======== Excerpt to read ========

List of Roman gladiator types

A retiarius ("net fighter") with a trident and cast net, fighting a secutor (79 AD mosaic)

There were many different types of gladiators in ancient Rome. Some of the first gladiators had been prisoners-of-war, and so some of the earliest types of gladiators, Gauls, Samnites, and Thraeces (Thracians) used their native weapons and armor. Different gladiators specialized in different weapons, and it was usual to pair off combatants with widely different, but more or less equivalent, equipment. As a rule gladiators only fought others from within the same school or troupe but sometimes specific gladiators could be requested to fight one from another troupe.

Forensic studies[1][2] have shown that as a rule gladiators fought to strict rules and barefooted.[3]

Elite gladiators wore specially made armour for the pre-game parade (Pompa). Julius Caesar's gladiators wore solid silver armour, Domitian's wore solid gold and Nero's wore armour decorated with carved amber. Peacock feathers were used for plumes while tunics and loincloths had patterns in gold thread. The gladiators changed into their combat armour for the actual fights although even the simplest were elaborately decorated. Reliefs and mosaics often show gladiators with various numbers of tassles hanging from one arm or leg. The reason for their use is unknown and historians speculate that they may have served as a "scorecard", indicating the number of fights a gladiator had won.[4]

During combat, musicians performed accompaniment that altered tempo to match that of the combat. Typical instruments were a long straight trumpet (tuba), a large curved brass instrument called the lituus, and a water organ (organum). During the Imperial period, the games might be preceded by the form of musical-comedy variety show known as mimus, with the performers sometimes costumed as animals. An image from Pompeii shows two figures labeled "flute playing bear" (Ursus tibicen) and "horn-blowing chicken" (Pullus cornicen), who may have been part of such a mimus.[5]

Gladiator types and associated personnel

The following list includes gladiators as typed by fighting style and equipment, general terms for gladiators, fighters associated with gladiatorial spectacles who were not strictly gladiators, and personnel associated with training or presentation.

Andabatae

The andabatae fought wearing a helmet with no eye-holes, herded towards the fight for the amusement of the crowd, and not part of the true gladiatorial contest.[6][7] Cicero makes a joking reference to the andabata in a letter he wrote to his friend Trebatius Testa, who was stationed in Gaul. The passage associates the andabata loosely with essedarii, chariot fighters.[8] The Oxford Latin Dictionary regards the word as of dubious origin. Some have argued that it is a Latin borrowing from Gaulish.[9] Also these gladiators were also known as the eye restricted one.

======== Data supplied ========

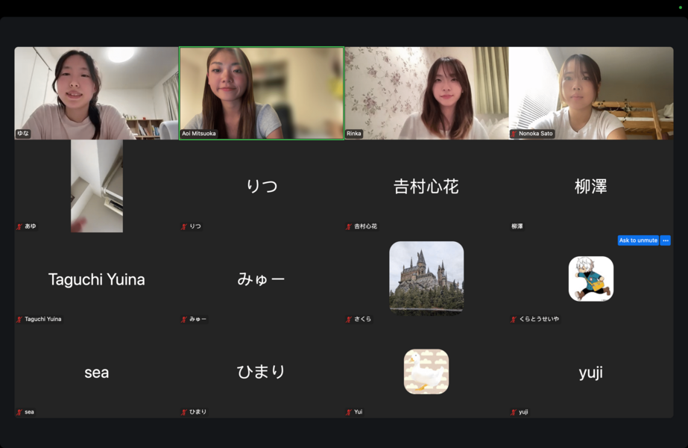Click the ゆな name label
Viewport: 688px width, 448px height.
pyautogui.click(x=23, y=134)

========
======== Data supplied ========

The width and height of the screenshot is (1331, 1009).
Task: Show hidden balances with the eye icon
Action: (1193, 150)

========
======== Data supplied ========

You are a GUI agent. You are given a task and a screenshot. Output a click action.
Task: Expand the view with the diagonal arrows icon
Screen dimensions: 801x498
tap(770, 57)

========

> [Task 1] Please output the stretch of the passage on Roman gladiator types from "List of Roman" through "from another troupe.".
> [Task 2] In the passage on Roman gladiator types, what were Domitian's gladiators' parade armor made of?
> [Task 3] List the typical instruments that the passage on Roman gladiator types says musicians played during combat.

> [Finished answer 1]
List of Roman gladiator types

A retiarius ("net fighter") with a trident and cast net, fighting a secutor (79 AD mosaic)

There were many different types of gladiators in ancient Rome. Some of the first gladiators had been prisoners-of-war, and so some of the earliest types of gladiators, Gauls, Samnites, and Thraeces (Thracians) used their native weapons and armor. Different gladiators specialized in different weapons, and it was usual to pair off combatants with widely different, but more or less equivalent, equipment. As a rule gladiators only fought others from within the same school or troupe but sometimes specific gladiators could be requested to fight one from another troupe.

> [Finished answer 2] Solid gold.

> [Finished answer 3]
- A long straight trumpet (tuba)
- A large curved brass instrument called the lituus
- A water organ (organum)